▶ _Problems to work on_
a – Please repeat the Stratosphere excerpt word for word, between "Stratosphere is an open source system for parallel" and "in parallel databases.", inclusive.
b – According to the Stratosphere excerpt, which two kinds of technology does Stratosphere deeply integrate?
c – In the Proposal section of the Stratosphere excerpt, which words describe the kind of data analysis Stratosphere is built for? List every one.
**** Text excerpt
Stratosphere

Abstract

Stratosphere is an open source system for parallel data analysis. Stratosphere deeply integrates MapReduce and database technologies to provide expressive and optimizable programming interfaces and at the same time efficient and scalable execution.

Proposal

Stratosphere is an open source system for expressive, declarative, fast, and efficient data analysis. Stratosphere combines the scalability and programming flexibility of distributed MapReduce-like platforms with the efficiency, out-of-core execution, and query optimization capabilities found in parallel databases.

Background

There is currently a need for general-purpose cluster computing platforms that are compatible with the Hadoop ecosystem, are more efficient, easier to use, and can support more applications than Hadoop MapReduce, but are not restricted to a specific data model and language (such as the relational model and a variant of SQL). Stratosphere fulfils these needs.
********
**** Supplied information
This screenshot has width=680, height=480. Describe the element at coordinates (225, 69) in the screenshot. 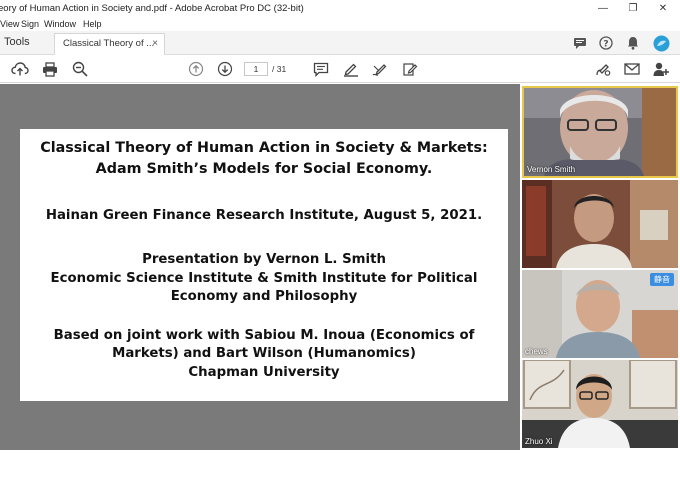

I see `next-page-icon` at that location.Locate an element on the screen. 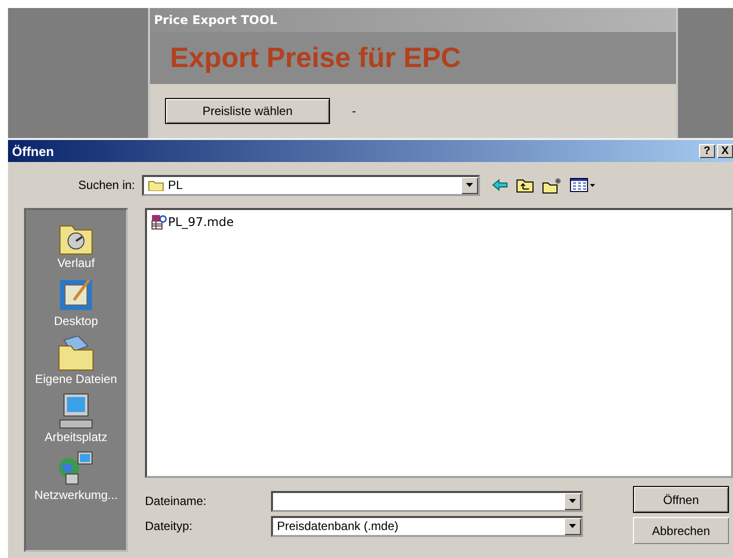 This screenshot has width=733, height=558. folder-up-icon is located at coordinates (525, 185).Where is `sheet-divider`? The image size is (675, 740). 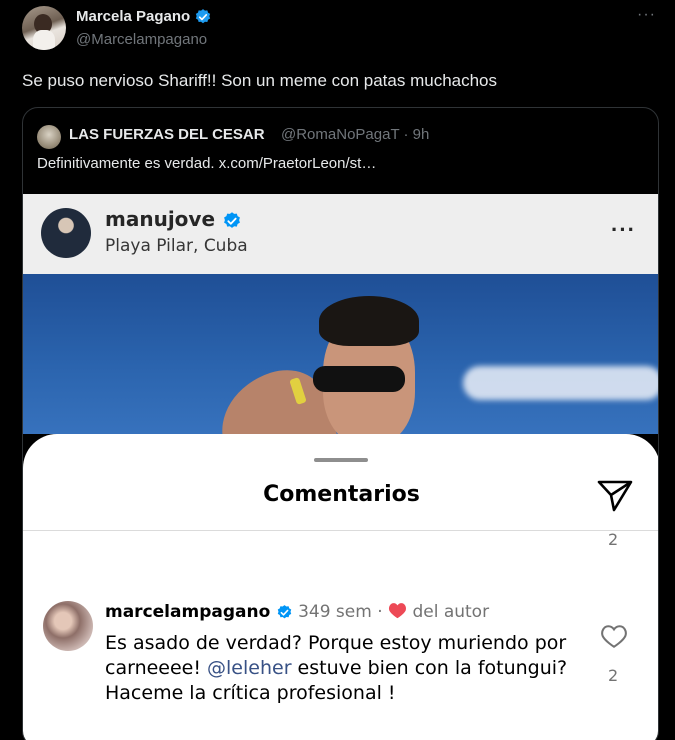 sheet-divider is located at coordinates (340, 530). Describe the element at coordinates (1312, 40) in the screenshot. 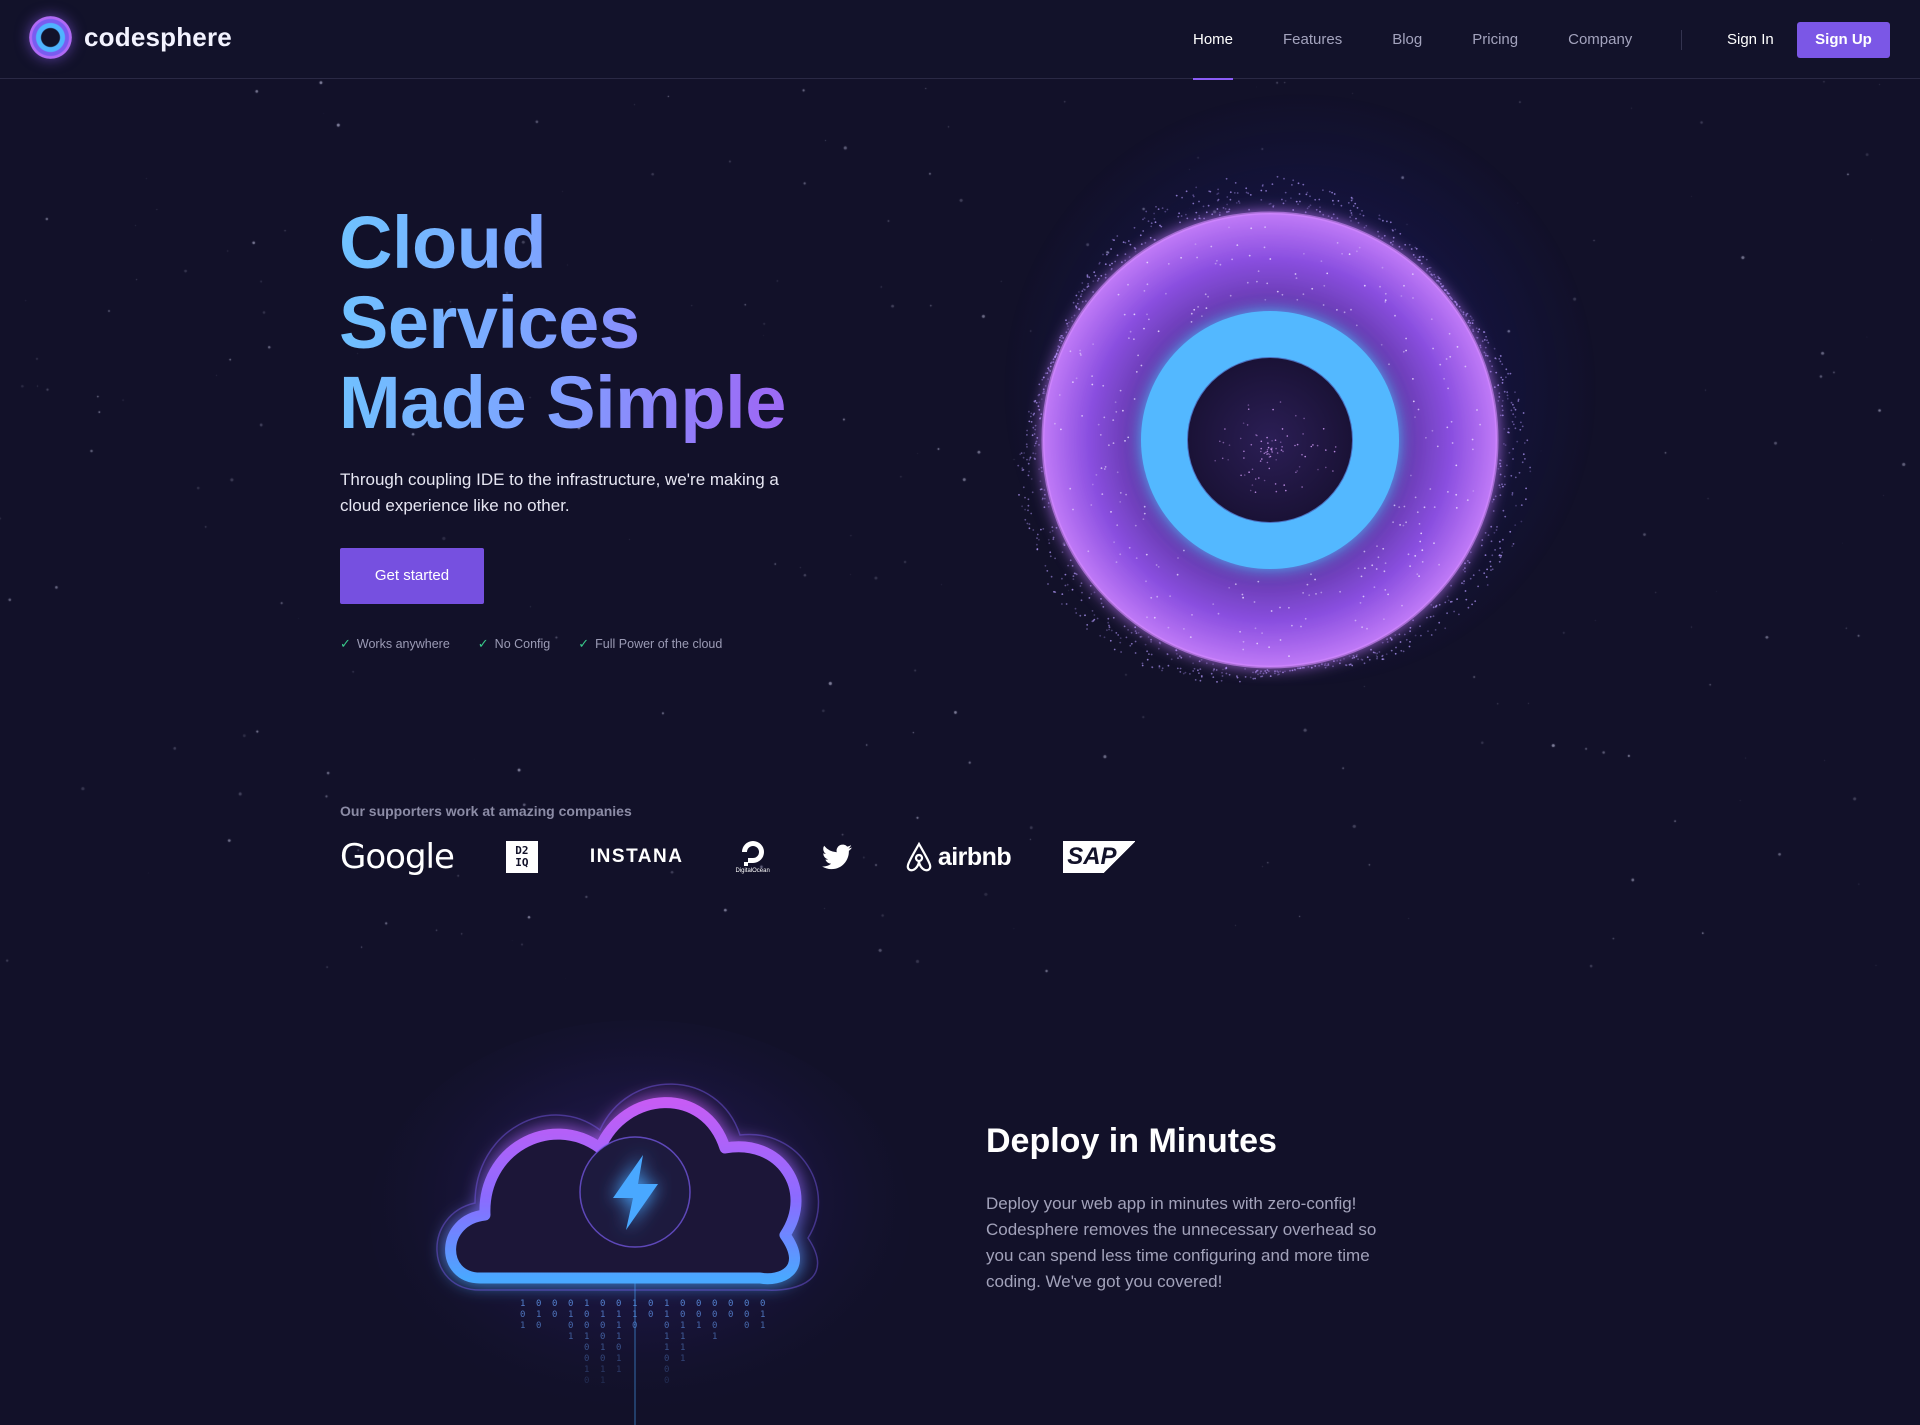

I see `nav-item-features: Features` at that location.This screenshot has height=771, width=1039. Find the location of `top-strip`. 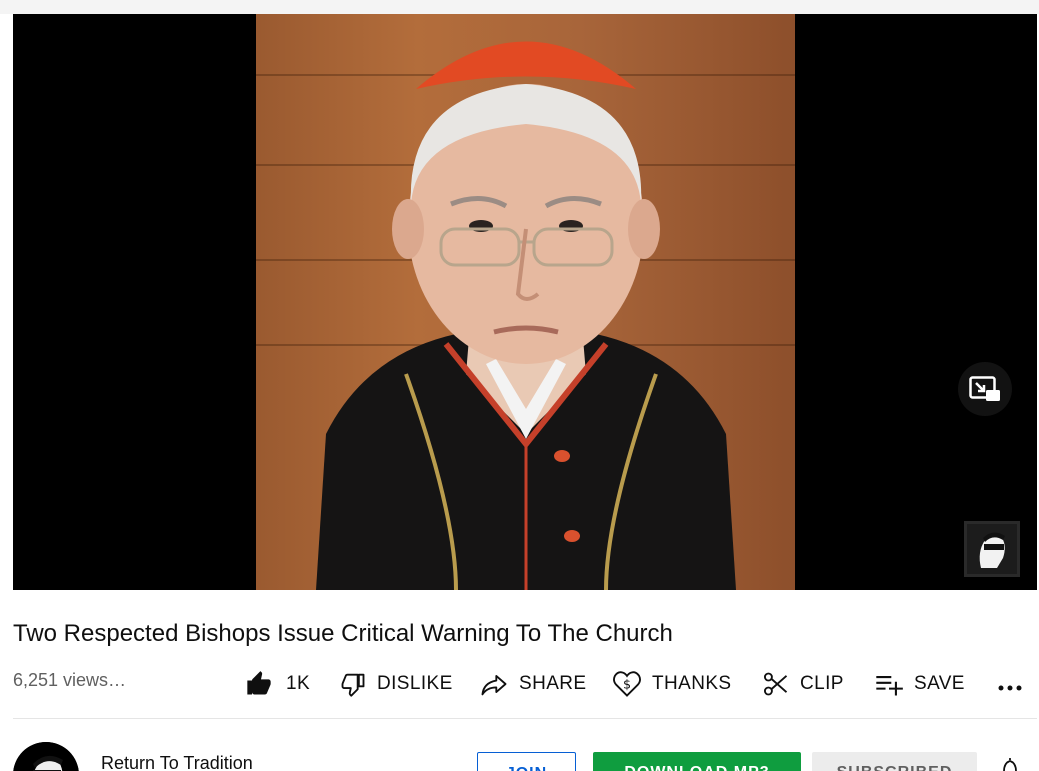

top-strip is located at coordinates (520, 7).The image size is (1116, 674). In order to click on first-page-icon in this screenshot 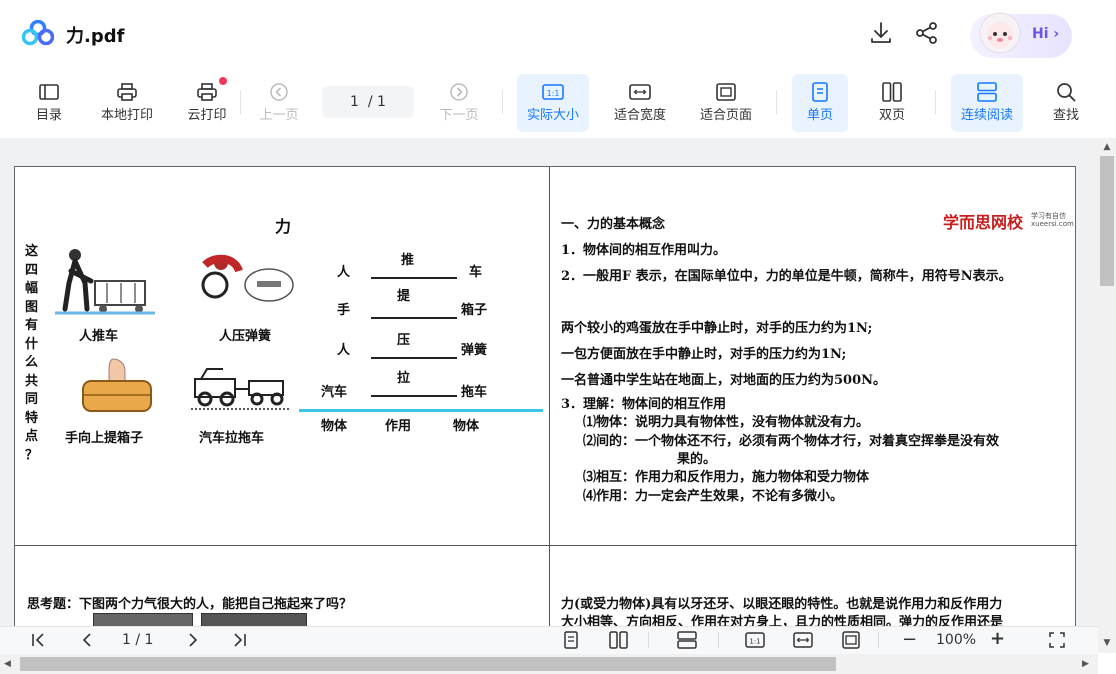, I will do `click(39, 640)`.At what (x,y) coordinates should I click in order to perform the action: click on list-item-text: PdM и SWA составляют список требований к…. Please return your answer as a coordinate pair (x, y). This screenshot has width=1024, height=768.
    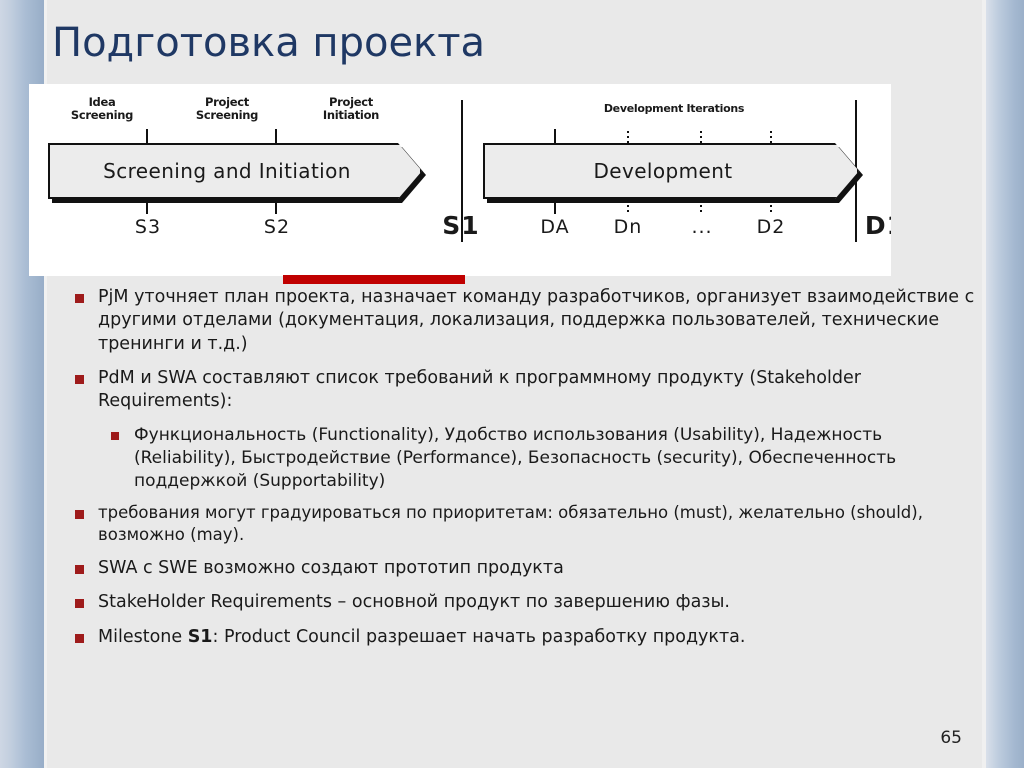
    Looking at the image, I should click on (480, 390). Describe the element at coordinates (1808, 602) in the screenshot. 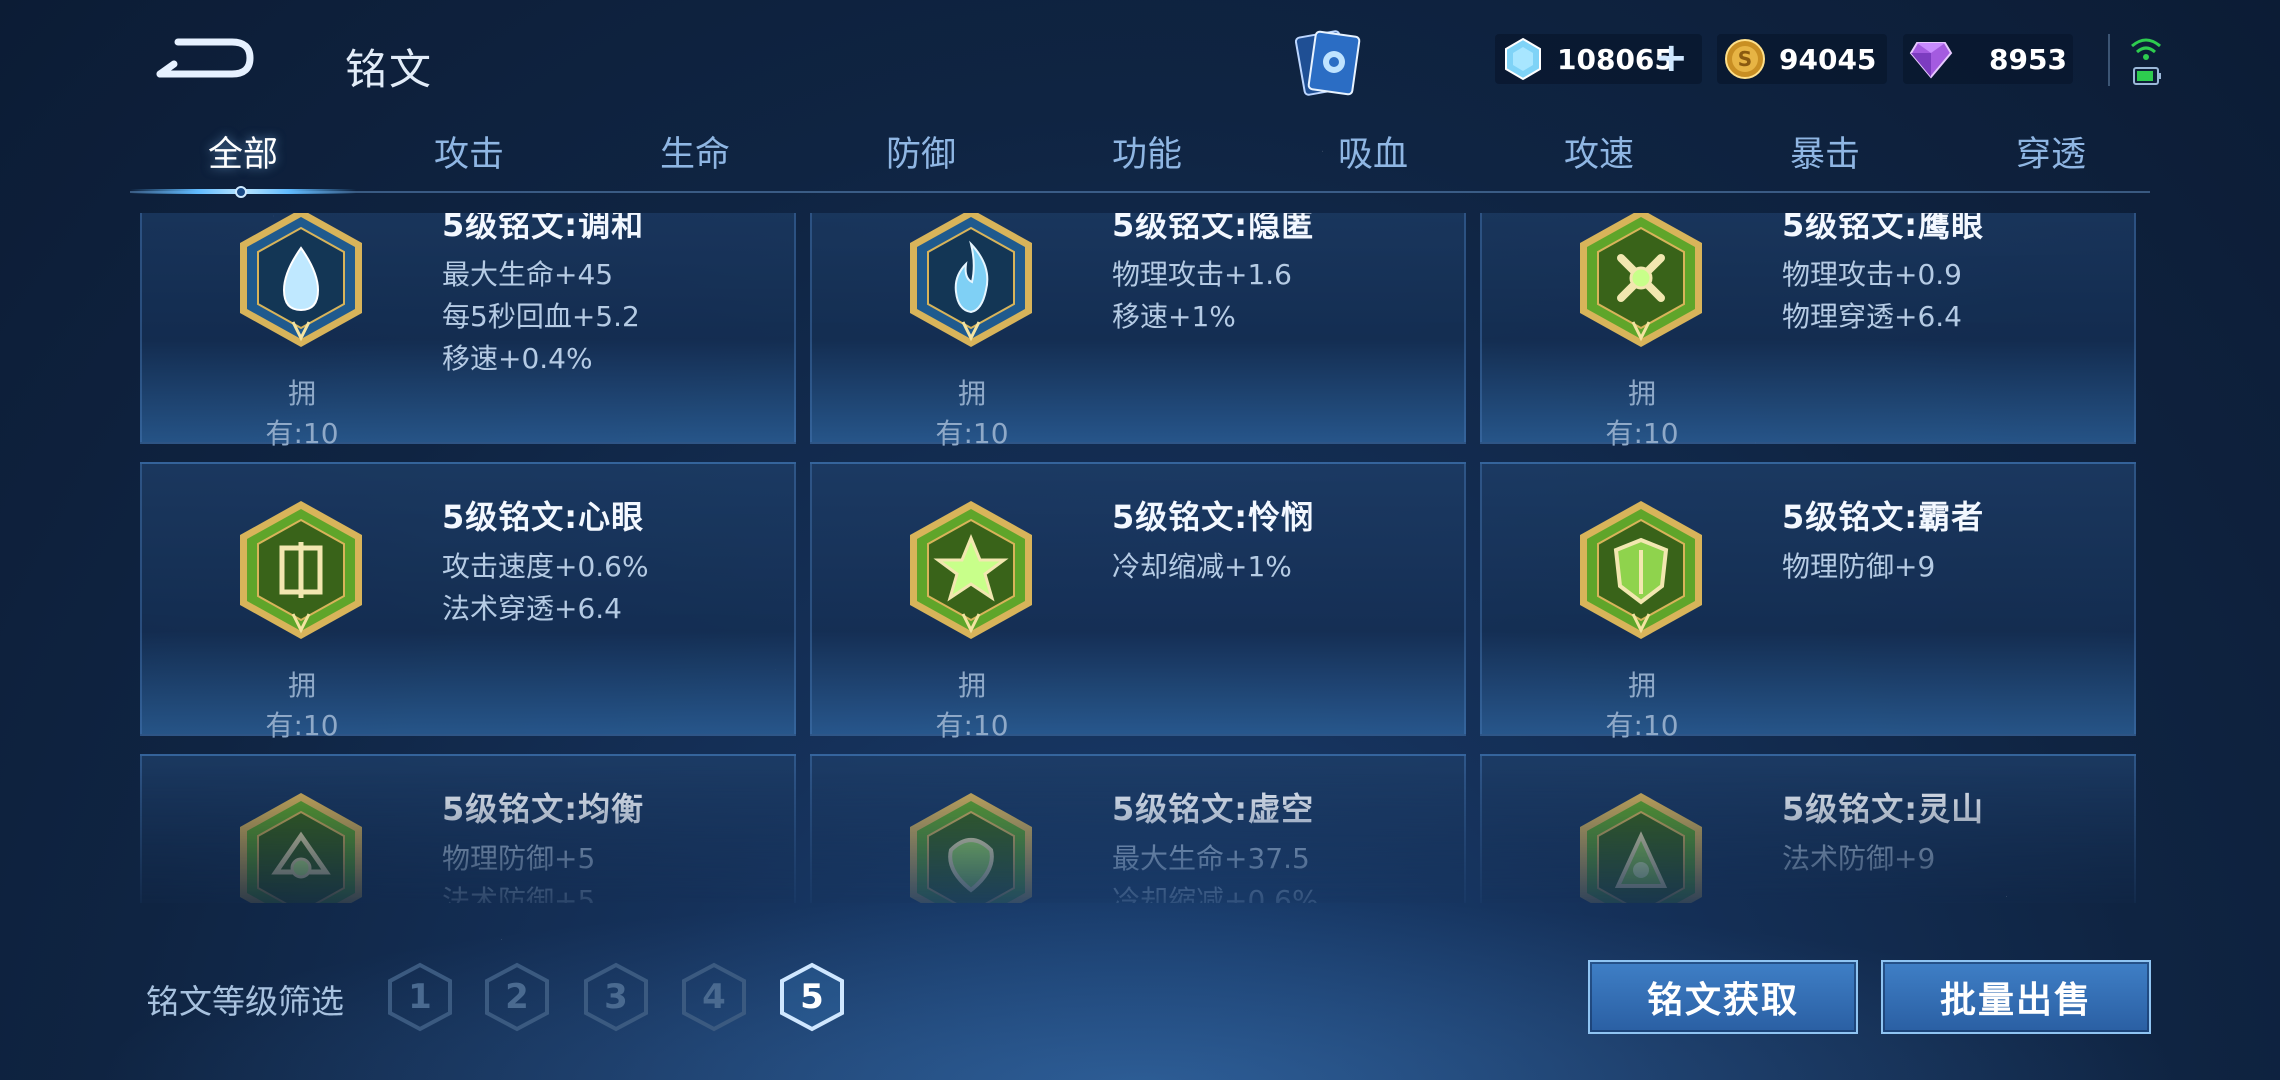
********
▶ _Your responses_
a –
Stratosphere is an open source system for parallel data analysis. Stratosphere deeply integrates MapReduce and database technologies to provide expressive and optimizable programming interfaces and at the same time efficient and scalable execution.

Proposal

Stratosphere is an open source system for expressive, declarative, fast, and efficient data analysis. Stratosphere combines the scalability and programming flexibility of distributed MapReduce-like platforms with the efficiency, out-of-core execution, and query optimization capabilities found in parallel databases.

b – MapReduce and database technologies.

c – Expressive, declarative, fast, efficient